Stored records:

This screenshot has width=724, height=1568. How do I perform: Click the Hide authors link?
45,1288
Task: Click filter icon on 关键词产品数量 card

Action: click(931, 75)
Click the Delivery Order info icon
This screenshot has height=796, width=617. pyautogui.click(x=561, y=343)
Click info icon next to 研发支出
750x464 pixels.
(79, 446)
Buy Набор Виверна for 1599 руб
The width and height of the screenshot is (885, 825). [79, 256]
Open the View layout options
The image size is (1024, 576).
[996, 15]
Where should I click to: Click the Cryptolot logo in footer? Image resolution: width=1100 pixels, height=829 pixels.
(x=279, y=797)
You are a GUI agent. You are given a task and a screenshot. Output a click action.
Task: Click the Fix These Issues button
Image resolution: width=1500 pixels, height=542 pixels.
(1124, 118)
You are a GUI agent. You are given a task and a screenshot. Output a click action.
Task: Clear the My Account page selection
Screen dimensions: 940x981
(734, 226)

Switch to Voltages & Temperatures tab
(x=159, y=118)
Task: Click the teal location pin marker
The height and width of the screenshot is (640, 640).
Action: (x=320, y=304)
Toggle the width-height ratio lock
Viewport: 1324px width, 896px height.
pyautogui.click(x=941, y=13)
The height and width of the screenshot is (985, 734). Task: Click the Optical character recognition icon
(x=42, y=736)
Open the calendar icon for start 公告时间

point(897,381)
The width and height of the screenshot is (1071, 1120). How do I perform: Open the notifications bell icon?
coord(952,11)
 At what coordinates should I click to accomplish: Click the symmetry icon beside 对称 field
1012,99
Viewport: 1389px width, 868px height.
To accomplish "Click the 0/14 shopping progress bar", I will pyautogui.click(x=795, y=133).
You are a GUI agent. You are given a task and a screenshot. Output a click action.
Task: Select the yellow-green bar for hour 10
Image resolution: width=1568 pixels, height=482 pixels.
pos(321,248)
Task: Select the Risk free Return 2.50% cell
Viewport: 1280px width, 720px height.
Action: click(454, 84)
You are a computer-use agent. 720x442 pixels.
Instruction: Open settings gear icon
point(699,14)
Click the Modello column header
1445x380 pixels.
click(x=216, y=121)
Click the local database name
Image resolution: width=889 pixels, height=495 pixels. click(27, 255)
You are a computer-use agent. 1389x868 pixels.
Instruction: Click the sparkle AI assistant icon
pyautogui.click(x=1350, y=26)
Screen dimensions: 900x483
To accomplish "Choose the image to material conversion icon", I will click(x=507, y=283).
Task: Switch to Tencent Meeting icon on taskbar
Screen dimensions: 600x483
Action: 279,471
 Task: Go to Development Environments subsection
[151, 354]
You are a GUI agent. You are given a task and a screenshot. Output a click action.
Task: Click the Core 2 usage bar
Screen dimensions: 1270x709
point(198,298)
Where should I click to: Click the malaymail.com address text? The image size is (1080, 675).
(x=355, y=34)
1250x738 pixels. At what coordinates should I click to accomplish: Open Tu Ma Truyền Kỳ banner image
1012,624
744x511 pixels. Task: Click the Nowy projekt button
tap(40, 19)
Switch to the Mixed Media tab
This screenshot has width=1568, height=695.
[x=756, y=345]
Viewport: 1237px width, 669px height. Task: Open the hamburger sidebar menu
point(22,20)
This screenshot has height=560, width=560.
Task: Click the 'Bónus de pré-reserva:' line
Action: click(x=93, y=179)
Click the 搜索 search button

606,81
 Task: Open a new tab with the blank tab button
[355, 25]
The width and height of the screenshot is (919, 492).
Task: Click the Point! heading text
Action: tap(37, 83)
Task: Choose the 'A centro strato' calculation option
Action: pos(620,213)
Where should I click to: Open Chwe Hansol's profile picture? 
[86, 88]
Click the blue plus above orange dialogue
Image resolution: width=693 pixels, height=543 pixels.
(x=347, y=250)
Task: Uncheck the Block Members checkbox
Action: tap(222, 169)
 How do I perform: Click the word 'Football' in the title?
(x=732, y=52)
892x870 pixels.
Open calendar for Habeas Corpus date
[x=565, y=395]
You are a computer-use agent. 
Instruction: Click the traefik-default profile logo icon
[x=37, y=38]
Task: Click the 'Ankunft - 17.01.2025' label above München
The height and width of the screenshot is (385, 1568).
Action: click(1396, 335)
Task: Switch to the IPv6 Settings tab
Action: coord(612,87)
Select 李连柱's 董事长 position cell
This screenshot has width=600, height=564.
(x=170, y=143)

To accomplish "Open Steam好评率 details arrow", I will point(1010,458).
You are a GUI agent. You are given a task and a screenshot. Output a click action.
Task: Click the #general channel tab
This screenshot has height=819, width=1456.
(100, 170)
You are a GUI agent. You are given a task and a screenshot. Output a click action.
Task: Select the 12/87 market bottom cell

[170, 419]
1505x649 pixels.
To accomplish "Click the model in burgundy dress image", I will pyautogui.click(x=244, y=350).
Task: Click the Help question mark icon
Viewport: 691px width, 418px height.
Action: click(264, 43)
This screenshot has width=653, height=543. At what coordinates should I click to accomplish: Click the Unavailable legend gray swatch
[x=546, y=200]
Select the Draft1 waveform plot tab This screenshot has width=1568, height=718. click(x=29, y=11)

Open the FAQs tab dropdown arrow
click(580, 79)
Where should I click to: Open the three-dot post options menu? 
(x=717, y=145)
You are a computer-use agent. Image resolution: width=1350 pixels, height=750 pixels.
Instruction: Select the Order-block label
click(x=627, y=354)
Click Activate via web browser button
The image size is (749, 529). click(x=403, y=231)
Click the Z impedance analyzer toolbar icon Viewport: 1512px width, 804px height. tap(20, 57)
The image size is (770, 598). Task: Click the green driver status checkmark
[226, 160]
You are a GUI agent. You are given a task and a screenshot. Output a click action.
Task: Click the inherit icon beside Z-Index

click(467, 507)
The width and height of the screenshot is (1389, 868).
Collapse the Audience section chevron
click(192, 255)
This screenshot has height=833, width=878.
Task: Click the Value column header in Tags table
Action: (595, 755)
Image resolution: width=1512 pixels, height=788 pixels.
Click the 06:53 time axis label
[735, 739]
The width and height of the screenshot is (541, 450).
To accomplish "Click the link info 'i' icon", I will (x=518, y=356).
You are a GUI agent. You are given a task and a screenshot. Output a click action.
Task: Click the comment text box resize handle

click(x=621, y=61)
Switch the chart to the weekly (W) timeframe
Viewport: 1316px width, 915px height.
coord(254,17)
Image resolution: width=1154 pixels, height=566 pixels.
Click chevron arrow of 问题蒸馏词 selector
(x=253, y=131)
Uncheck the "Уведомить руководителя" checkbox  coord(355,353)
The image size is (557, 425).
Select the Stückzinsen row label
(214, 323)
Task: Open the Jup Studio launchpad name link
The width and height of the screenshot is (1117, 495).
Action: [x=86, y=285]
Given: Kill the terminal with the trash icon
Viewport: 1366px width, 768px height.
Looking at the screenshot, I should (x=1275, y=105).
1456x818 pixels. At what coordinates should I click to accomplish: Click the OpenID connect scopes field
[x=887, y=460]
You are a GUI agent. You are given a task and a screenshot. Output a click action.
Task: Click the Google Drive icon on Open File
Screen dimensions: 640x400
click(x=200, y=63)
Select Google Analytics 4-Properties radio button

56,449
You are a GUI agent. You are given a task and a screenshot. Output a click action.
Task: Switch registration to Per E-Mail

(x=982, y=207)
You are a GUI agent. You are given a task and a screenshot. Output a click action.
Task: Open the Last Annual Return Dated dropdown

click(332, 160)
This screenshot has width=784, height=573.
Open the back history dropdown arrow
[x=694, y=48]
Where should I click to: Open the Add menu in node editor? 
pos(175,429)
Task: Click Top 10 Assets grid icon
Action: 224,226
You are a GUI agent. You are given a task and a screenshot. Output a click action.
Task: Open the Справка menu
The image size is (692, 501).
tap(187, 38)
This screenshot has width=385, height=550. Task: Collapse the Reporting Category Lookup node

■ **WHAT IS EXPECTED**
Print exactly the lines above, between the one holding "Task: Go to" and the one holding "1505x649 pixels.", inclusive, and nothing besides.

■ **PROBLEM SOLUTION**
 Task: Go to Development Environments subsection
[151, 354]
You are a GUI agent. You are given a task and a screenshot. Output a click action.
Task: Click the Core 2 usage bar
Screen dimensions: 1270x709
point(198,298)
Where should I click to: Click the malaymail.com address text? The image size is (1080, 675).
(x=355, y=34)
1250x738 pixels. At what coordinates should I click to accomplish: Open Tu Ma Truyền Kỳ banner image
1012,624
744x511 pixels. Task: Click the Nowy projekt button
tap(40, 19)
Switch to the Mixed Media tab
This screenshot has width=1568, height=695.
[x=756, y=345]
Viewport: 1237px width, 669px height. Task: Open the hamburger sidebar menu
point(22,20)
This screenshot has height=560, width=560.
Task: Click the 'Bónus de pré-reserva:' line
Action: click(x=93, y=179)
Click the 搜索 search button

606,81
 Task: Open a new tab with the blank tab button
[355, 25]
The width and height of the screenshot is (919, 492).
Task: Click the Point! heading text
Action: tap(37, 83)
Task: Choose the 'A centro strato' calculation option
Action: pos(620,213)
Where should I click to: Open Chwe Hansol's profile picture? 
[86, 88]
Click the blue plus above orange dialogue
Image resolution: width=693 pixels, height=543 pixels.
(x=347, y=250)
Task: Uncheck the Block Members checkbox
Action: tap(222, 169)
 How do I perform: Click the word 'Football' in the title?
(x=732, y=52)
892x870 pixels.
Open calendar for Habeas Corpus date
[x=565, y=395]
You are a computer-use agent. 
Instruction: Click the traefik-default profile logo icon
[x=37, y=38]
Task: Click the 'Ankunft - 17.01.2025' label above München
The height and width of the screenshot is (385, 1568).
Action: click(1396, 335)
Task: Switch to the IPv6 Settings tab
Action: coord(612,87)
Select 李连柱's 董事长 position cell
This screenshot has width=600, height=564.
(x=170, y=143)

To accomplish "Open Steam好评率 details arrow", I will point(1010,458).
You are a GUI agent. You are given a task and a screenshot. Output a click action.
Task: Click the #general channel tab
This screenshot has height=819, width=1456.
(100, 170)
You are a GUI agent. You are given a task and a screenshot. Output a click action.
Task: Select the 12/87 market bottom cell

[170, 419]
1505x649 pixels.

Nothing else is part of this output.